··· Given records ···

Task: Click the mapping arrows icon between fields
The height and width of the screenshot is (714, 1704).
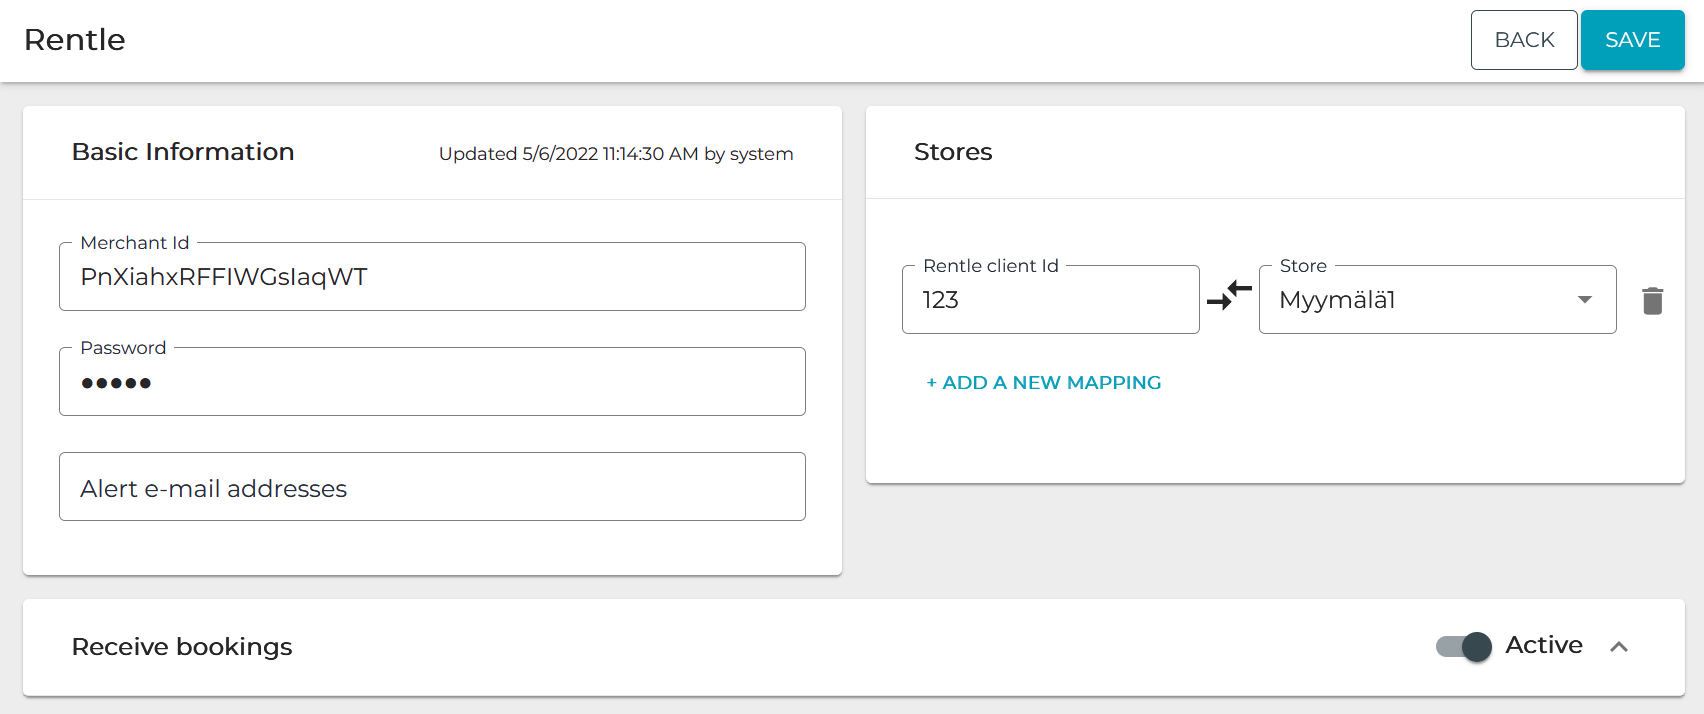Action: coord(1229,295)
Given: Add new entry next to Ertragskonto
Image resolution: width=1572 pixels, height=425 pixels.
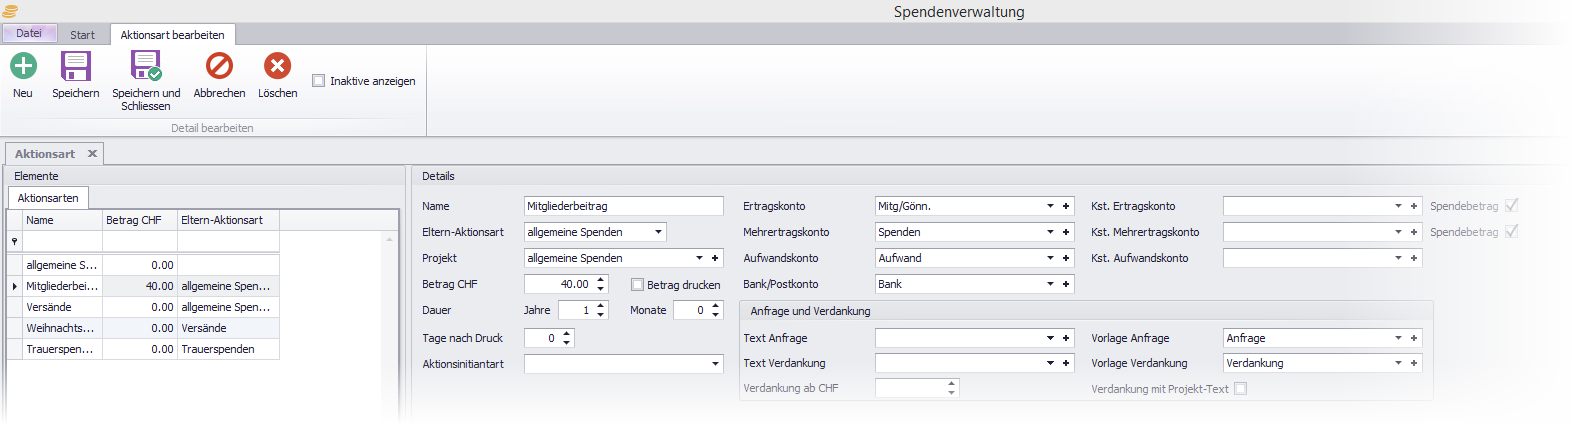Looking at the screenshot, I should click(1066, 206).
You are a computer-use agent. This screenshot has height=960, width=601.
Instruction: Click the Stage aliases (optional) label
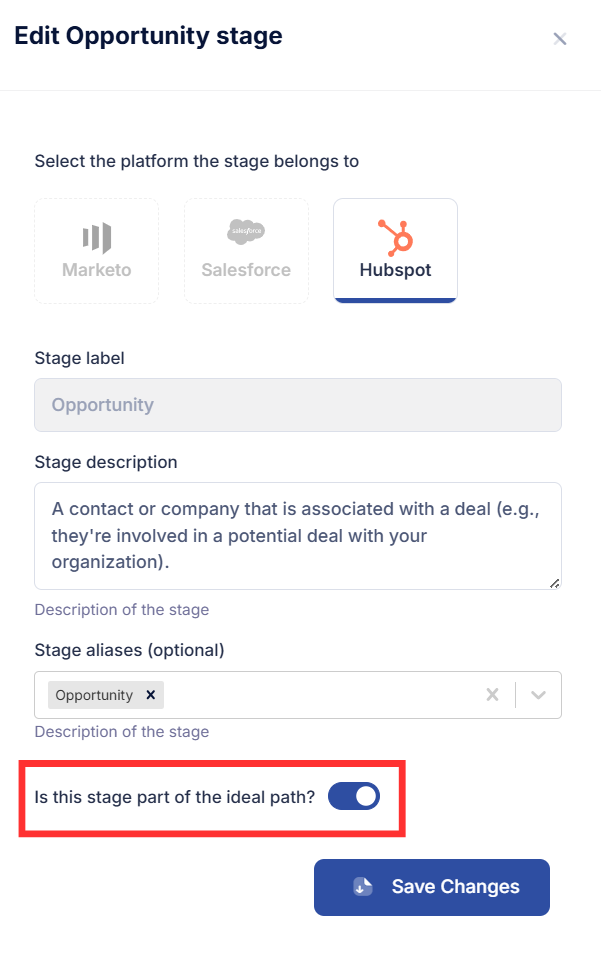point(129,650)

···

* **Problem details**
Turn all of the material above into a numbered list with one line per item, leaving out the pictures and any blank lines.

* **The solution**
1. Task: Click the mapping arrows icon between fields
2. The height and width of the screenshot is (714, 1704).
3. Action: coord(1229,295)
4. Given: Add new entry next to Ertragskonto
5. Image resolution: width=1572 pixels, height=425 pixels.
6. Looking at the screenshot, I should click(1066, 206).
7. You are a computer-use agent. This screenshot has height=960, width=601.
8. Instruction: Click the Stage aliases (optional) label
9. point(129,650)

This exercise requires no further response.